Puisi ini bercerita tentang suasana malam di Taman Martha Tiahahu yang hening dan penuh ketenangan, di mana penyair merenungkan kehidupan kota. Taman yang tegak di antara empat simpang jalan menggambarkan persimpangan kehidupan urban — tempat lalu lalang manusia, kendaraan, dan cerita. Pada malam hari, semua menjadi diam, dan hanya bunyi lonceng serta gemericik air kolam yang terdengar. Di momen itulah muncul doa dan harapan agar segala kejahatan hilang dan ketenangan datang memberkahi warga kota yang berjuang.
Makna tersirat
Makna tersirat dalam puisi ini adalah kerinduan akan kedamaian batin di tengah kehidupan modern yang bising dan penuh perjuangan. Taman di sini tidak sekadar ruang fisik, melainkan simbol dari keheningan batin — tempat manusia bisa beristirahat dari kerasnya dunia luar. Doa yang diucapkan pada akhir puisi mencerminkan nilai spiritual dan moral: bahwa manusia membutuhkan bukan hanya kemajuan dan perjuangan, tetapi juga ketenangan dan keberkahan hidup.
Selain itu, puisi ini juga bisa dimaknai sebagai refleksi sosial, di mana penyair berharap agar kota besar seperti Jakarta tidak kehilangan sisi kemanusiaannya di tengah modernitas dan ambisi.
Suasana dalam puisi
Suasana dalam puisi ini tenang, reflektif, dan sedikit religius. Kesunyian malam, suara lonceng, dan bunyi air kolam menciptakan suasana kontemplatif — seolah penyair sedang berdialog dengan dirinya sendiri atau dengan alam. Ada rasa damai yang mengalir perlahan, berpadu dengan harapan yang lembut agar malam membawa berkat bagi warga kota.
Imaji
Puisi ini kaya akan imaji auditif dan visual. Imaji visual muncul dalam deskripsi “Tegak antara empat simpang jalan” dan “bunyi air terjun yang mengendap di dasar kolam”, yang menggambarkan situasi nyata taman kota pada malam hari. Sementara itu, imaji auditif tampak kuat pada “suara lonceng di pukul sebelas kali”, menghadirkan bunyi khas malam yang menjadi penanda waktu dan keheningan. Gabungan kedua jenis imaji ini menciptakan pengalaman puitik yang hidup — pembaca seakan berada di taman itu, menyaksikan dan mendengarkan keheningan yang berisi.
Majas
Beberapa majas yang dapat ditemukan antara lain:
- Personifikasi, pada baris “Taman Martha Tiahahu begitu sunyi / Tegak antara empat simpang jalan”, taman seolah digambarkan sebagai sosok yang teguh berdiri dan “menanti pagi” layaknya manusia yang memiliki kesabaran.

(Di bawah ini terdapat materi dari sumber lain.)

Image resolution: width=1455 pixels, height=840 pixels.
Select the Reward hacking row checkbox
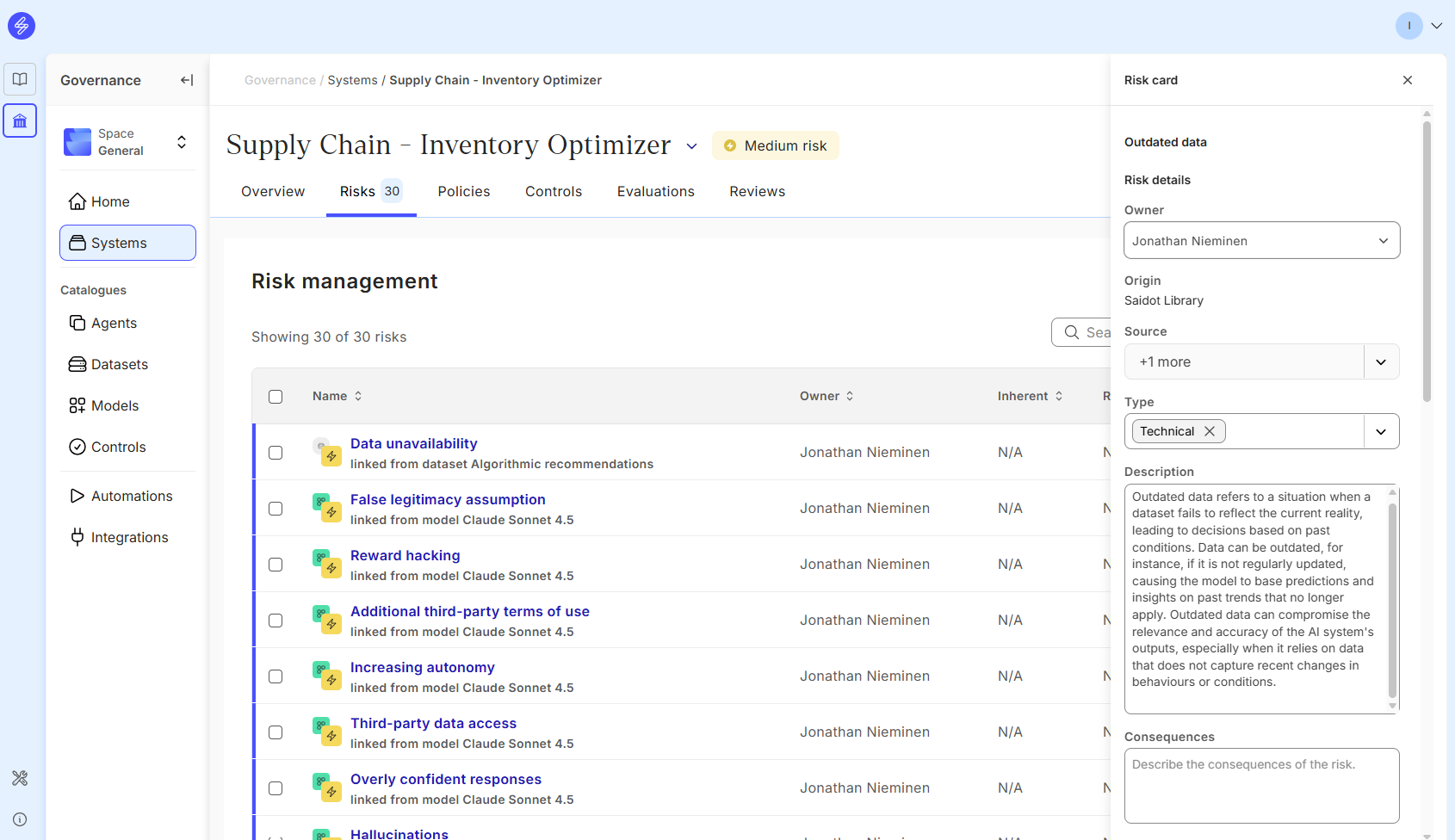pyautogui.click(x=276, y=565)
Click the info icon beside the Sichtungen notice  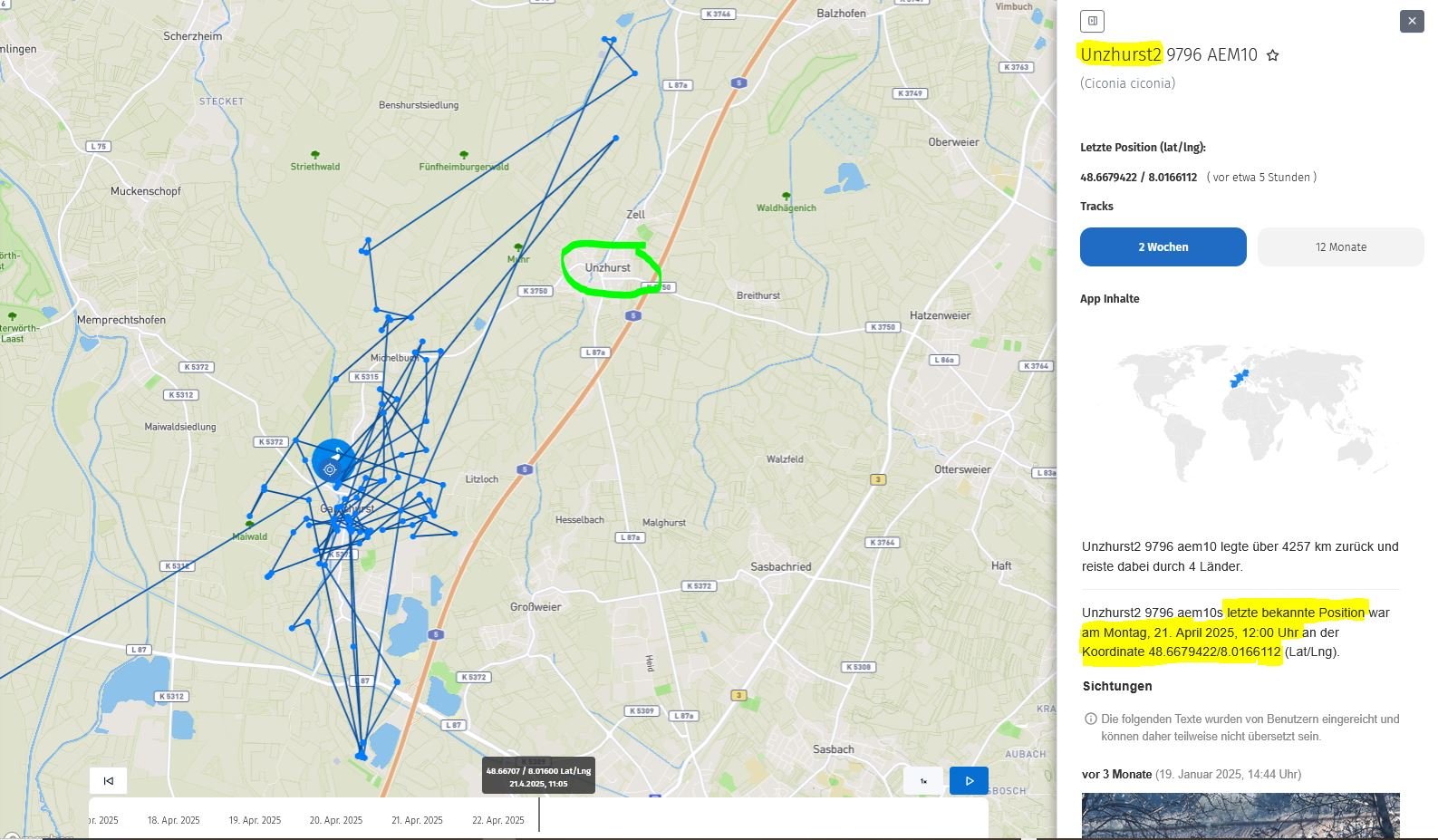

- Metafora, pada ungkapan “Moga kejahatan hilang dalam malam” yang memetaforakan malam sebagai ruang pembersihan, tempat segala keburukan luluh bersama gelap.
- Hiperbola ringan, pada “Hingga fajar hidup kembali”, yang menggambarkan terbitnya pagi seolah menjadi kebangkitan kehidupan baru setelah malam yang tenang.
Amanat / Pesan yang disampaikan
Pesan yang ingin disampaikan penyair adalah bahwa ketenangan dan kebaikan harus selalu diusahakan di tengah kesibukan hidup. Walaupun kota dipenuhi perjuangan dan kerasnya realitas, manusia tetap membutuhkan ruang sunyi untuk berdoa, merenung, dan berharap. Ada pula amanat moral agar manusia senantiasa berbuat baik, karena dalam keheningan malam, doa tentang hilangnya kejahatan dan hadirnya berkah menjadi simbol harapan bagi kehidupan yang lebih damai dan manusiawi.
Puisi “Taman Martha Tiahahu, Malam Hari” adalah puisi kontemplatif yang menyatukan keindahan kota, nilai spiritual, dan renungan batin. Firdaus Alam Hudy dengan lembut menuntun pembaca untuk menemukan makna di balik kesunyian — bahwa bahkan di tengah beton dan lampu kota, masih ada ruang bagi doa, ketenangan, dan harapan bagi manusia yang berjuang dengan segenap hati.